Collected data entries
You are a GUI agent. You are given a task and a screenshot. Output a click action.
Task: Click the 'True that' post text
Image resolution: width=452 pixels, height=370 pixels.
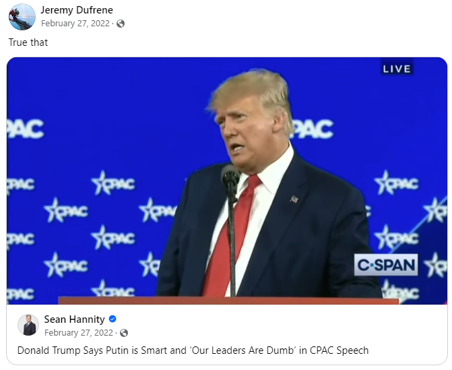click(28, 42)
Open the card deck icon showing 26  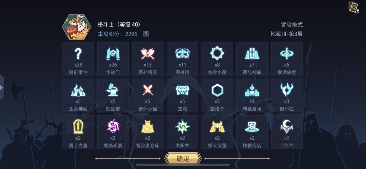[353, 7]
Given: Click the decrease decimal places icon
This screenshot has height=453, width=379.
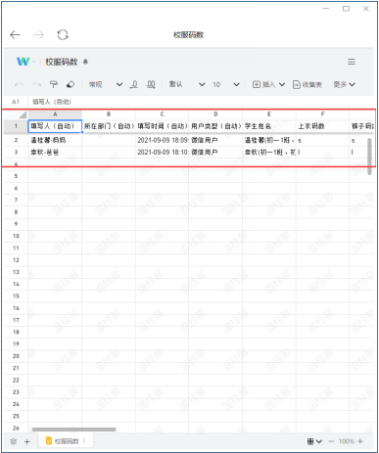Looking at the screenshot, I should tap(134, 84).
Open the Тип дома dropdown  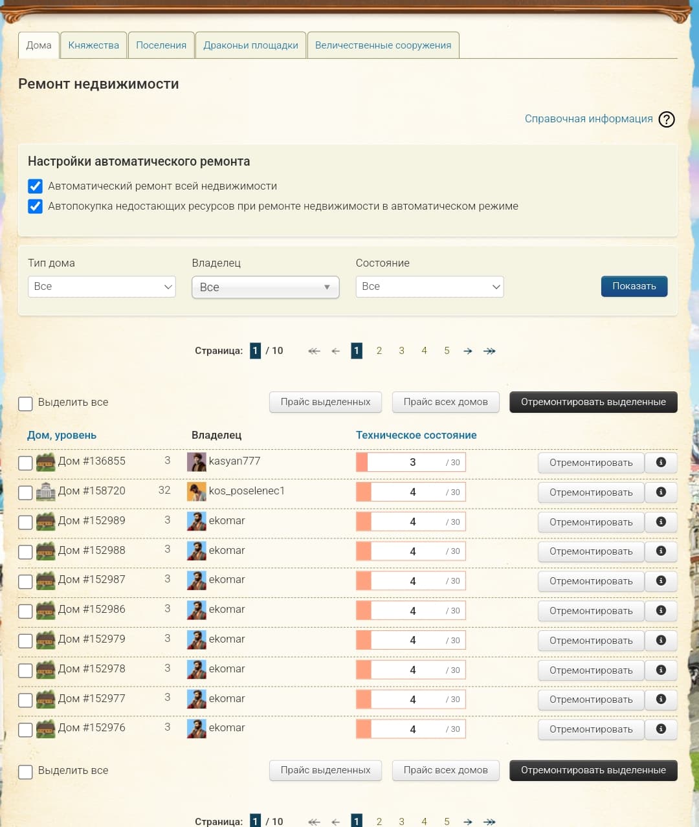click(x=102, y=287)
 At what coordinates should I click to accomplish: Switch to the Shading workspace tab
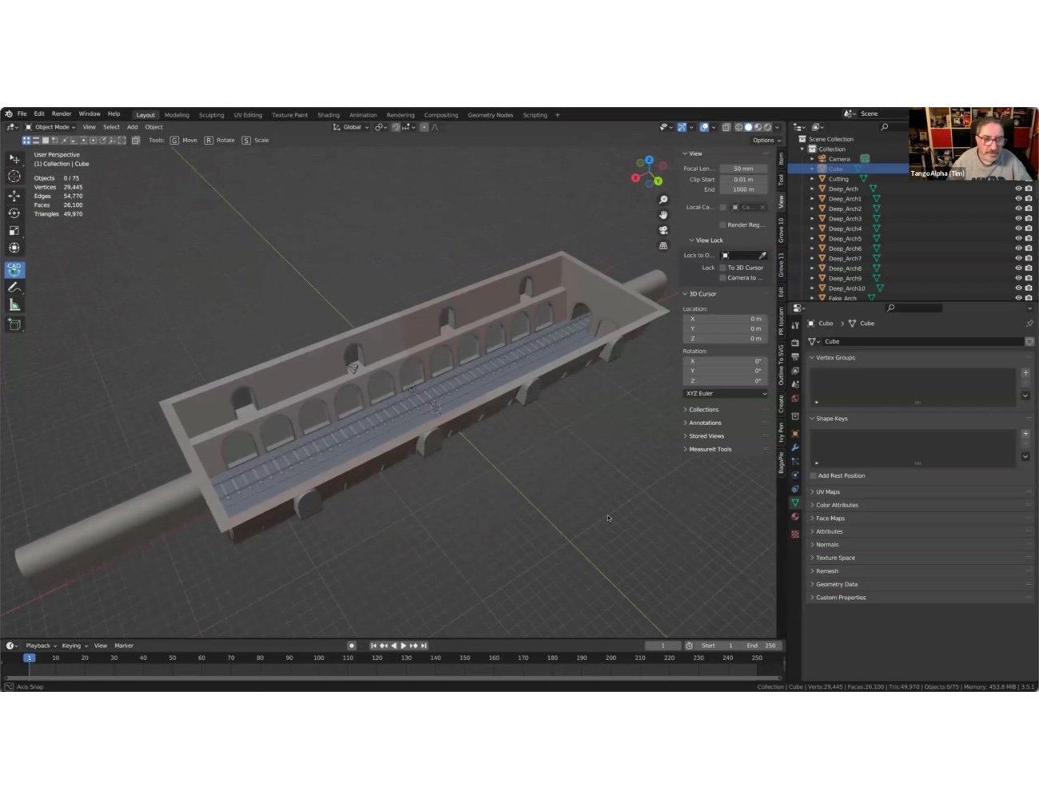point(328,114)
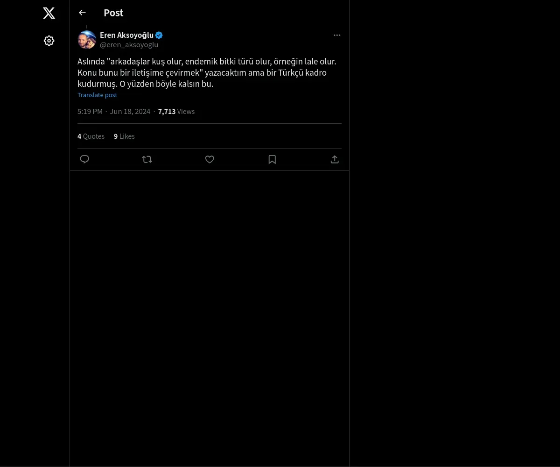Click the Turkish post body text
Image resolution: width=560 pixels, height=467 pixels.
tap(207, 73)
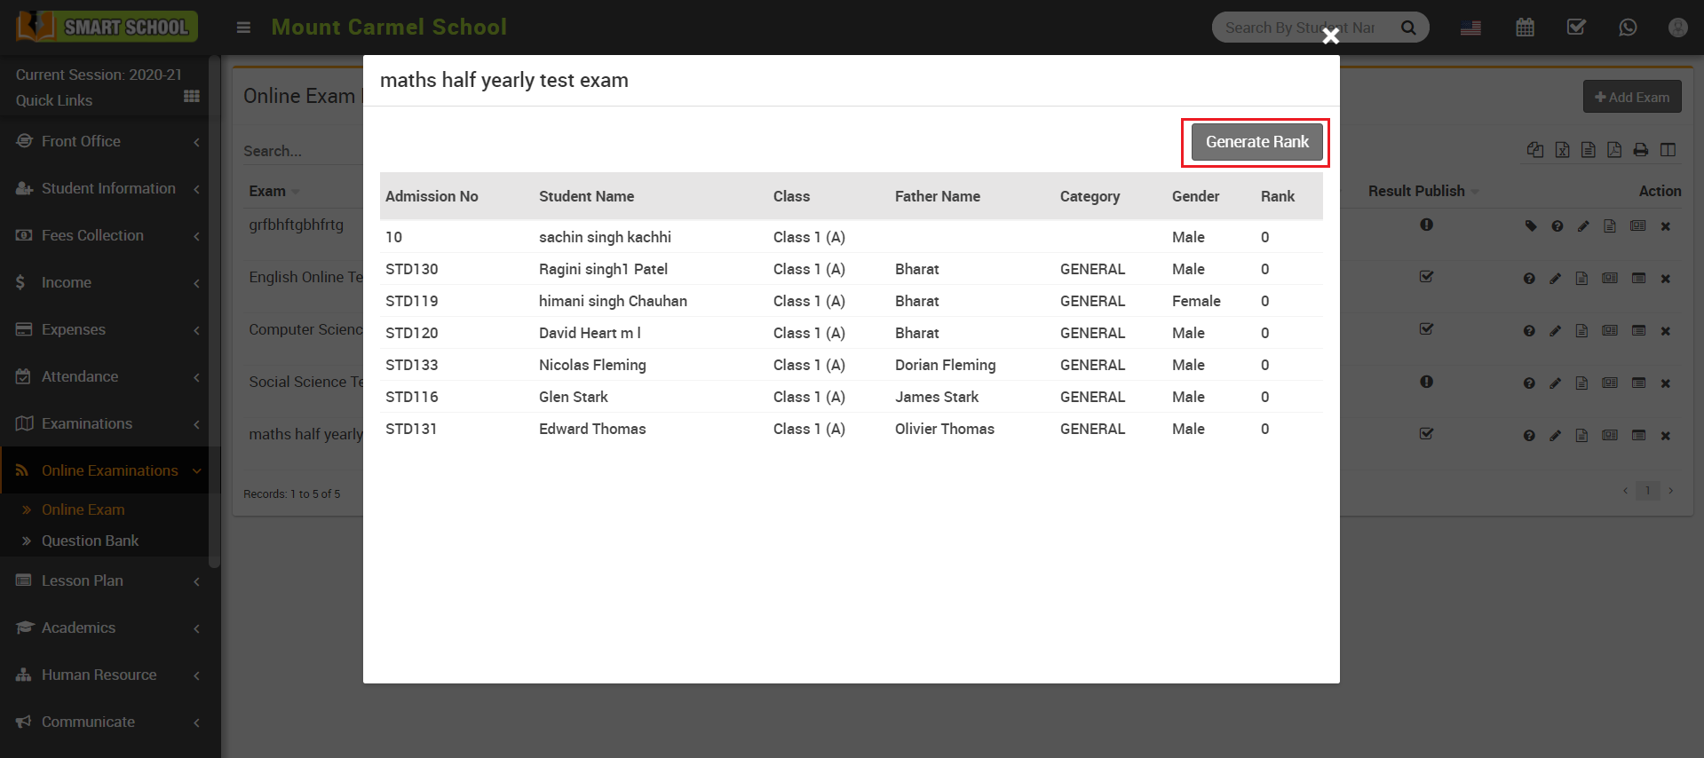Export the exam list to Excel
The image size is (1704, 758).
click(x=1562, y=150)
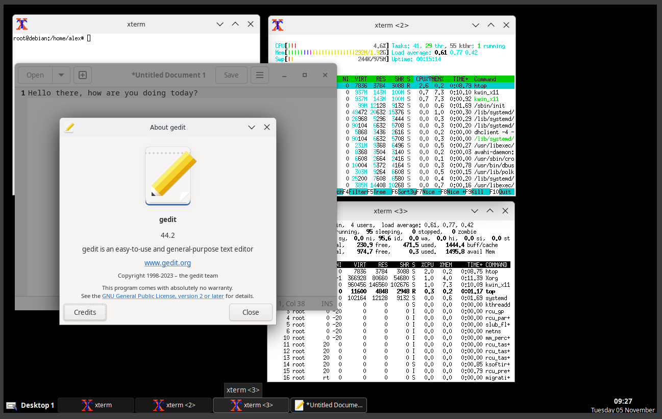
Task: Open the gedit document from the taskbar
Action: (x=329, y=405)
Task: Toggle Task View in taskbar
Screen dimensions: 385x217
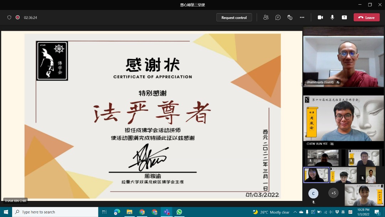Action: (x=104, y=212)
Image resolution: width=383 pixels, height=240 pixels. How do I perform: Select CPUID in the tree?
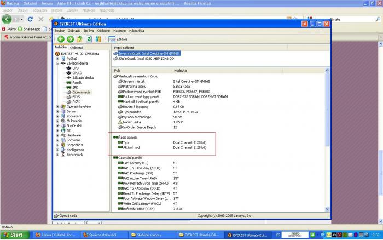tap(78, 72)
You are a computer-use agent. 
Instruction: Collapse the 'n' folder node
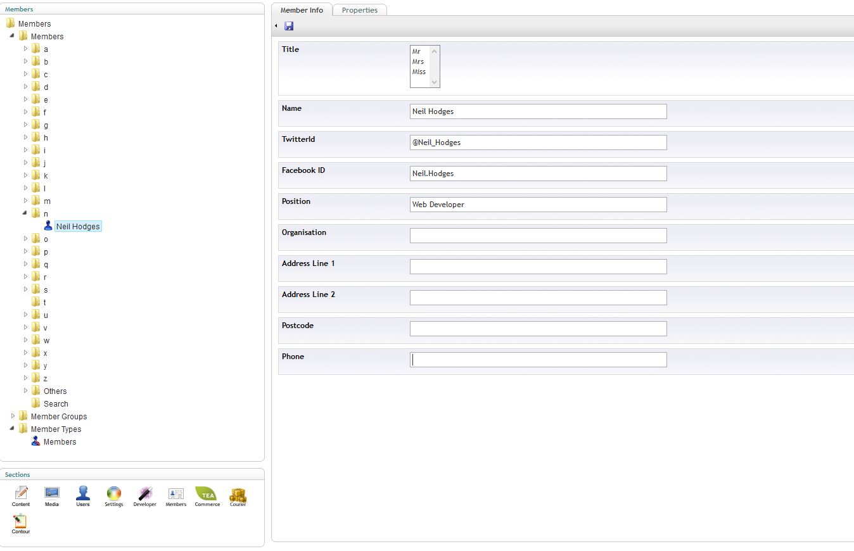25,213
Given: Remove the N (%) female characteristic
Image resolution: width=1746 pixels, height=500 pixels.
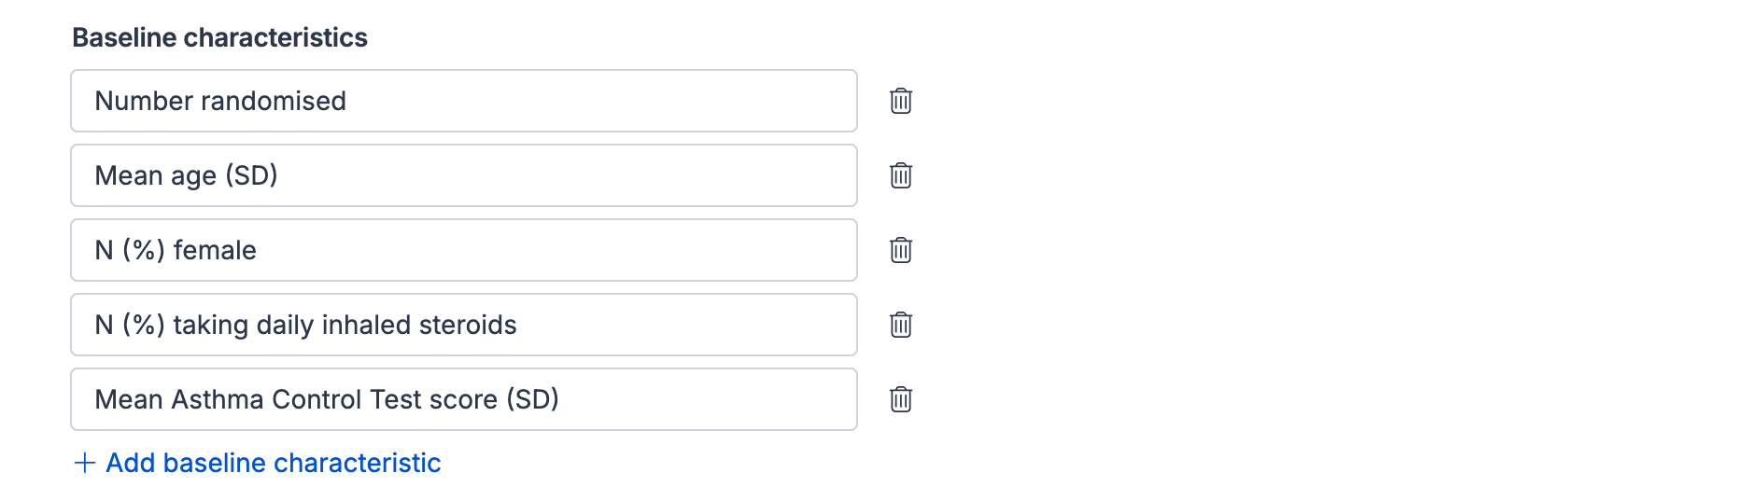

TASK INSTRUCTIONS:
All lines in the records above with "agent" need to be found and copied.

ANSWER SPACE:
You are a GUI agent. You are given a task and a screenshot. Output a click action.
You are a computer-use agent. 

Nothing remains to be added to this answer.